▶ **Exercise directions**
Rewrite the listing from the line with "Task: Focus the Candidate name search field" up to and including the line with "Action: [x=1558, y=210]", substituting "storage" for "inventory" and keeping all else unchanged.

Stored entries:

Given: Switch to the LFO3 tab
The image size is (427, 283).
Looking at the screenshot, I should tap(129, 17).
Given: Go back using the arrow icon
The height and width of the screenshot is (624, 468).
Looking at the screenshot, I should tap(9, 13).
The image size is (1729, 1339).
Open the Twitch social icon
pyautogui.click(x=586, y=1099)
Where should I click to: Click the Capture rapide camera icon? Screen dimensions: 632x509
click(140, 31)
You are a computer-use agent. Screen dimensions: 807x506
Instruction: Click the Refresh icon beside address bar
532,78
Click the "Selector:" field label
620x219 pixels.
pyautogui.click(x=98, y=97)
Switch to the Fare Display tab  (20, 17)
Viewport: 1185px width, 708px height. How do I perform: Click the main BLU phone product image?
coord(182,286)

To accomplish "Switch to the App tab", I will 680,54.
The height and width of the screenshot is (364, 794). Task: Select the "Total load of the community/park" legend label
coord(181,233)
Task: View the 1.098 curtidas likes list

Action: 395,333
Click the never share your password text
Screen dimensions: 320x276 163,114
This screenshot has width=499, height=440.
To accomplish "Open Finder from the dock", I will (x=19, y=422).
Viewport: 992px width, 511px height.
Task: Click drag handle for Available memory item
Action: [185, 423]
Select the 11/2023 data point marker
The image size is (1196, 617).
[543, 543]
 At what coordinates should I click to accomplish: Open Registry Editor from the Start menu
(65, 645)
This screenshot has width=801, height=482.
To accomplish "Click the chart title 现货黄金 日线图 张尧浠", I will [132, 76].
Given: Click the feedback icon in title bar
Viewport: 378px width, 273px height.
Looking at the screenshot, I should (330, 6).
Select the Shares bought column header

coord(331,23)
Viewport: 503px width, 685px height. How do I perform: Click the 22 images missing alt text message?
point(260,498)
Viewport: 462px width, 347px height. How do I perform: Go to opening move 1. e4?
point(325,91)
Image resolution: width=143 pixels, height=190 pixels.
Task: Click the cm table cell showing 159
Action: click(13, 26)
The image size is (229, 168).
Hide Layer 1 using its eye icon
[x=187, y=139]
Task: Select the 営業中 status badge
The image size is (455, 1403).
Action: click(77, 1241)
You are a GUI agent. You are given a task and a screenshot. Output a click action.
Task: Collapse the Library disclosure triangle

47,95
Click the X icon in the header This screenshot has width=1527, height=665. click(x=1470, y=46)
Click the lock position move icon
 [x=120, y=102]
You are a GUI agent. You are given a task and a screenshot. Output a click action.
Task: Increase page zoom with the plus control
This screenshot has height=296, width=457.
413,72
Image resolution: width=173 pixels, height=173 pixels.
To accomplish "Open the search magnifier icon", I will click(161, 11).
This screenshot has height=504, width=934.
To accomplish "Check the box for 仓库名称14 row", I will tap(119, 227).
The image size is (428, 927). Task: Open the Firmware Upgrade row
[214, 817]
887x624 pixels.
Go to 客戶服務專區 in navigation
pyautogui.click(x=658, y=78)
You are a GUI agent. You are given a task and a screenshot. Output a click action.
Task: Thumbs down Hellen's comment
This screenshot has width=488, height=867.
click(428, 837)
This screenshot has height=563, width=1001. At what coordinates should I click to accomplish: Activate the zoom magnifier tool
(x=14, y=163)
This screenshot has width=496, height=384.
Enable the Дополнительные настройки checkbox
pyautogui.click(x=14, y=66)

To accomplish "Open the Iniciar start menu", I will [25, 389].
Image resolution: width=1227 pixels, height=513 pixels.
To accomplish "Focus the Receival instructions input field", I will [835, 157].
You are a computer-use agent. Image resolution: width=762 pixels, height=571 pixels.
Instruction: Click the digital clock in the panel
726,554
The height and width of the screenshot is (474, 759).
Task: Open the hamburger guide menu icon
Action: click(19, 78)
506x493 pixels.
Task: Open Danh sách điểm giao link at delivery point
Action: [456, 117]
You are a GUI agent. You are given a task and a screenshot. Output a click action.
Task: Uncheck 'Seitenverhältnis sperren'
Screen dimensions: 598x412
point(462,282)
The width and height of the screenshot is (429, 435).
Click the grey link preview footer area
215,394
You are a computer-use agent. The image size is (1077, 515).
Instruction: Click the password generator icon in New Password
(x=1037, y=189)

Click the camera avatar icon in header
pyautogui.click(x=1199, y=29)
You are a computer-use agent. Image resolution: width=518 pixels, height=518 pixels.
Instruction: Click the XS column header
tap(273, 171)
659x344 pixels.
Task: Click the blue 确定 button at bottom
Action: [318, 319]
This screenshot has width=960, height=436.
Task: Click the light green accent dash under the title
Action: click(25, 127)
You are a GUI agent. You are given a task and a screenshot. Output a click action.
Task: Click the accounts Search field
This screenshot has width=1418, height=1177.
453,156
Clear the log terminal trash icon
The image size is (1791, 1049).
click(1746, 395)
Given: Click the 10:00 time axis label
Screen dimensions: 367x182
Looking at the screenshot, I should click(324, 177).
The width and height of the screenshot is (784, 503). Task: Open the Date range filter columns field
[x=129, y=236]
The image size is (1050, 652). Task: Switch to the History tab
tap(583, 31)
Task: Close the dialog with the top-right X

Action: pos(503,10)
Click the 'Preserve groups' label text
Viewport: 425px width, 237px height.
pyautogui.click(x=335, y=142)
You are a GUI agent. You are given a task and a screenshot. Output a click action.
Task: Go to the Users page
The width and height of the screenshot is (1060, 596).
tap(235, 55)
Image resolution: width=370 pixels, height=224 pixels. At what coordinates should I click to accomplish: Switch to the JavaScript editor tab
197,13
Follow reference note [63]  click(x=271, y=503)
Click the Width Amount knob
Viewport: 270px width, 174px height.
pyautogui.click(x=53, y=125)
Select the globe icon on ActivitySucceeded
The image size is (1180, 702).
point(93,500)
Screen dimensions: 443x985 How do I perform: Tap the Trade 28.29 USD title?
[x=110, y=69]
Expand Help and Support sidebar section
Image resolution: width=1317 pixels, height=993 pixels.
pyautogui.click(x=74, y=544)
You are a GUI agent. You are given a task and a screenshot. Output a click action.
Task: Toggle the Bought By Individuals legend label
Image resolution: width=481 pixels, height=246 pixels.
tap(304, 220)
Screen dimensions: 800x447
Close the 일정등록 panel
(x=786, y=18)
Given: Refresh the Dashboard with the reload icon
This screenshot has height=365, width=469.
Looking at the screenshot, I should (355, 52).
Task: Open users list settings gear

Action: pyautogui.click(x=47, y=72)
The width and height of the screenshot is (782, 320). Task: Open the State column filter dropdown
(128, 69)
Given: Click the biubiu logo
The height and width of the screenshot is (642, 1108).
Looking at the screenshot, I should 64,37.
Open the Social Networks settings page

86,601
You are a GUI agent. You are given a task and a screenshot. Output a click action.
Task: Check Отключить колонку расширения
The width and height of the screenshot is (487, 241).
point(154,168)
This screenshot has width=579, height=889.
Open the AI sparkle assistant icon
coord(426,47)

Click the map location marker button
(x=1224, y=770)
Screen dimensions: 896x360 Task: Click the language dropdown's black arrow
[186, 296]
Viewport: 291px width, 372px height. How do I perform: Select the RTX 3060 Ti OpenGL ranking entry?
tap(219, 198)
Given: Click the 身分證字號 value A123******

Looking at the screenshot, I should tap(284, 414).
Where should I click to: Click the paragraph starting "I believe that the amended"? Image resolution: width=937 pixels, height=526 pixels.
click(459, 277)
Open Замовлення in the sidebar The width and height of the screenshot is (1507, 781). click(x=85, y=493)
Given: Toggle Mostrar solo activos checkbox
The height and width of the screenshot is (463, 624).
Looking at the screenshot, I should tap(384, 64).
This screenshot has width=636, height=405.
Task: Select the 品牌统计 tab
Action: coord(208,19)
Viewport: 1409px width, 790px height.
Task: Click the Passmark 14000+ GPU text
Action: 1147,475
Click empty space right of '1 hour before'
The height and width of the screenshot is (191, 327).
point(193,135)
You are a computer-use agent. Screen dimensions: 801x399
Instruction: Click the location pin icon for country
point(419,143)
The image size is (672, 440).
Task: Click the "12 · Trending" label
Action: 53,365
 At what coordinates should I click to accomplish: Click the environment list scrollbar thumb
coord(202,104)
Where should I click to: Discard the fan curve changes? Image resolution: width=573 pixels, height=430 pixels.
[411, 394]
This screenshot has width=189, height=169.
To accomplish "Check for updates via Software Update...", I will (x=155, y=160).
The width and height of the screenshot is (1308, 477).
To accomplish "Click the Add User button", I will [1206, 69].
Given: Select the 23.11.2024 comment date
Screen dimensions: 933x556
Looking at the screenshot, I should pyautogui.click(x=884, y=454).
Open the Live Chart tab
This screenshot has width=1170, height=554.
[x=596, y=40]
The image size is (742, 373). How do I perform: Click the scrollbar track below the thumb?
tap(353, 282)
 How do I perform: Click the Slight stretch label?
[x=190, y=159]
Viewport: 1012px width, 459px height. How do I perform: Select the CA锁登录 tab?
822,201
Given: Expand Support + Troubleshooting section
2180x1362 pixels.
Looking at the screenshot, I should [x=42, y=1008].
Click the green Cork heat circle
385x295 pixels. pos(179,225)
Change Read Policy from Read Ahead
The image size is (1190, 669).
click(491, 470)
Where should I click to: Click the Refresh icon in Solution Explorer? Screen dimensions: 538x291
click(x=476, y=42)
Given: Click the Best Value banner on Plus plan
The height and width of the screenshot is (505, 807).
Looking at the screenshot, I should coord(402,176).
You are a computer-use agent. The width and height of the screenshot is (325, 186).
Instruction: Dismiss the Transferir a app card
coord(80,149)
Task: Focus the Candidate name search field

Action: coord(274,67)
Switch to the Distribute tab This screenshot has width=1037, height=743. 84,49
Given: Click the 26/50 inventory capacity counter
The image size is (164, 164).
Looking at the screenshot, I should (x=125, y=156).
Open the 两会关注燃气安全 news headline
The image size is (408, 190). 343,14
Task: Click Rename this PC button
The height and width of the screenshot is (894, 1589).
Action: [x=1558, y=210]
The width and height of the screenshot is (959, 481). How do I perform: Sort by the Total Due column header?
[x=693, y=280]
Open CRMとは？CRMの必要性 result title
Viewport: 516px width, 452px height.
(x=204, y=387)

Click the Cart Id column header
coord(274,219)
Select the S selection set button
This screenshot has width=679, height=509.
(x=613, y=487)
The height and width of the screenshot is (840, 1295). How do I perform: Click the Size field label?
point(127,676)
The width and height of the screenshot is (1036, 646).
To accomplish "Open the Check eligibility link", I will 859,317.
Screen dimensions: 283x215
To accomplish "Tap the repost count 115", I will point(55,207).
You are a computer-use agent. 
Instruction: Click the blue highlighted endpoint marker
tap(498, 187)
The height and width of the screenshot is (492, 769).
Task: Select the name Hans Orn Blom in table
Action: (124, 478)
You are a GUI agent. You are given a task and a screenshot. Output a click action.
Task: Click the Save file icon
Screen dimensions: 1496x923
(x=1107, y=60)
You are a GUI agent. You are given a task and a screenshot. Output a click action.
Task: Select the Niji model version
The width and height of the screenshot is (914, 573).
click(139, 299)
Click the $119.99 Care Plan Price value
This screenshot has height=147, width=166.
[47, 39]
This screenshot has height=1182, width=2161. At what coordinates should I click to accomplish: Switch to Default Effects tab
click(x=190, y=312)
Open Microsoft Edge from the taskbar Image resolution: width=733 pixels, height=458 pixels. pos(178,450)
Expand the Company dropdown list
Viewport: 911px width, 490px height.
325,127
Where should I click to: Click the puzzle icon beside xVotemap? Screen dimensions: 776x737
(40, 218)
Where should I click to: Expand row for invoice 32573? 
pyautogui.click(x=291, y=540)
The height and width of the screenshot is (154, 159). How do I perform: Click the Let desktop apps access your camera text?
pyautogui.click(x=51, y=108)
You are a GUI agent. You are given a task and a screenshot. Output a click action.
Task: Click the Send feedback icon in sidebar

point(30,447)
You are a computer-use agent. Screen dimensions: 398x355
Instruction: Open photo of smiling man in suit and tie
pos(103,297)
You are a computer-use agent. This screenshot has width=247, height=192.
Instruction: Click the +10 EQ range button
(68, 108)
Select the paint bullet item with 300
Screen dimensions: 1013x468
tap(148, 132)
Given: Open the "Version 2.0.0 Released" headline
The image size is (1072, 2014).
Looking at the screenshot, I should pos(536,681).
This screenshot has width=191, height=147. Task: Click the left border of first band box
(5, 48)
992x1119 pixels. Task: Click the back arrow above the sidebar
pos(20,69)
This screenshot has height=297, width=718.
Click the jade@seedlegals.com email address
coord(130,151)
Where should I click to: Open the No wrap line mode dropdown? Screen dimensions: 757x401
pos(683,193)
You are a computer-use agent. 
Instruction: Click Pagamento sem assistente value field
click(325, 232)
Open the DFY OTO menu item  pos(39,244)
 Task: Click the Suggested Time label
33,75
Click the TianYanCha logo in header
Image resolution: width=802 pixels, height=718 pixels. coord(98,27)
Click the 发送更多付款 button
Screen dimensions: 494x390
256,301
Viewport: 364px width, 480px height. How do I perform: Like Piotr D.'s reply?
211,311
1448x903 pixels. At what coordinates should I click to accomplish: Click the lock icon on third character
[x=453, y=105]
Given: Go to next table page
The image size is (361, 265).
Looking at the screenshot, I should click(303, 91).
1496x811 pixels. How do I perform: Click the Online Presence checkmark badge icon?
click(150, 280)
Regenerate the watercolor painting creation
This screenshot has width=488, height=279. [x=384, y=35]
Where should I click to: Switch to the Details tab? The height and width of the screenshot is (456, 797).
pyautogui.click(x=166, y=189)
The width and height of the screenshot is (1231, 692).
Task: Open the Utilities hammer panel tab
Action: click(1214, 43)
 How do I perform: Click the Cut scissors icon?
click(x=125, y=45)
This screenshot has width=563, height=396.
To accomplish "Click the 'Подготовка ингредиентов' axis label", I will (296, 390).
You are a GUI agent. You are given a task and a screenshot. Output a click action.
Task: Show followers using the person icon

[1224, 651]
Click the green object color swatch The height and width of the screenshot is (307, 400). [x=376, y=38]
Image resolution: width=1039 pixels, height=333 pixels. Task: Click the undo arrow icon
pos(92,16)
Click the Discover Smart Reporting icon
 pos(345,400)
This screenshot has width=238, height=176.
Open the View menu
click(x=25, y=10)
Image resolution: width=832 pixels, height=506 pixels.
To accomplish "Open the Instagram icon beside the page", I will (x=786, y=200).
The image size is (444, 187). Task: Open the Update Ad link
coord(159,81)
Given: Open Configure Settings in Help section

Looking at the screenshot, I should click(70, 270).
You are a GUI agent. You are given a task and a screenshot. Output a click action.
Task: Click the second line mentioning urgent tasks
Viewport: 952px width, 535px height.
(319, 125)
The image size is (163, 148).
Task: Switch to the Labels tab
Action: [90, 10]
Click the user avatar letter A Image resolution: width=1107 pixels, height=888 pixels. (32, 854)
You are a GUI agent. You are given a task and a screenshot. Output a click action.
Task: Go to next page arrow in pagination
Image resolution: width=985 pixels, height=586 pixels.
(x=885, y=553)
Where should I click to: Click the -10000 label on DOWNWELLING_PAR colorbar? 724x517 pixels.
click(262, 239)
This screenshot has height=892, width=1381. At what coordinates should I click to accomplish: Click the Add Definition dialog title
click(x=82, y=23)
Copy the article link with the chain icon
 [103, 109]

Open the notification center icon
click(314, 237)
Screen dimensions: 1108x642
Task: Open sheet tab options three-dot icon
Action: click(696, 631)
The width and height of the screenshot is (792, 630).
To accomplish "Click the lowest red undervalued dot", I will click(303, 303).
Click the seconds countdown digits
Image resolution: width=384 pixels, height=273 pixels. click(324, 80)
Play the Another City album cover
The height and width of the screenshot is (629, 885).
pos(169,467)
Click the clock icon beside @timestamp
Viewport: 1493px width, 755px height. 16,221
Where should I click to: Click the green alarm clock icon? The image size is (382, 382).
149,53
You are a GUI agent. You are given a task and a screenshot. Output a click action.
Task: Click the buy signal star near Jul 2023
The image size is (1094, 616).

▶ **Answer for this exercise**
Task: Focus the Candidate name search field

Action: coord(274,67)
Switch to the Distribute tab This screenshot has width=1037, height=743. 84,49
Given: Click the 26/50 storage capacity counter
The image size is (164, 164).
Looking at the screenshot, I should (x=125, y=156).
Open the 两会关注燃气安全 news headline
The image size is (408, 190). 343,14
Task: Click Rename this PC button
The height and width of the screenshot is (894, 1589).
Action: [x=1558, y=210]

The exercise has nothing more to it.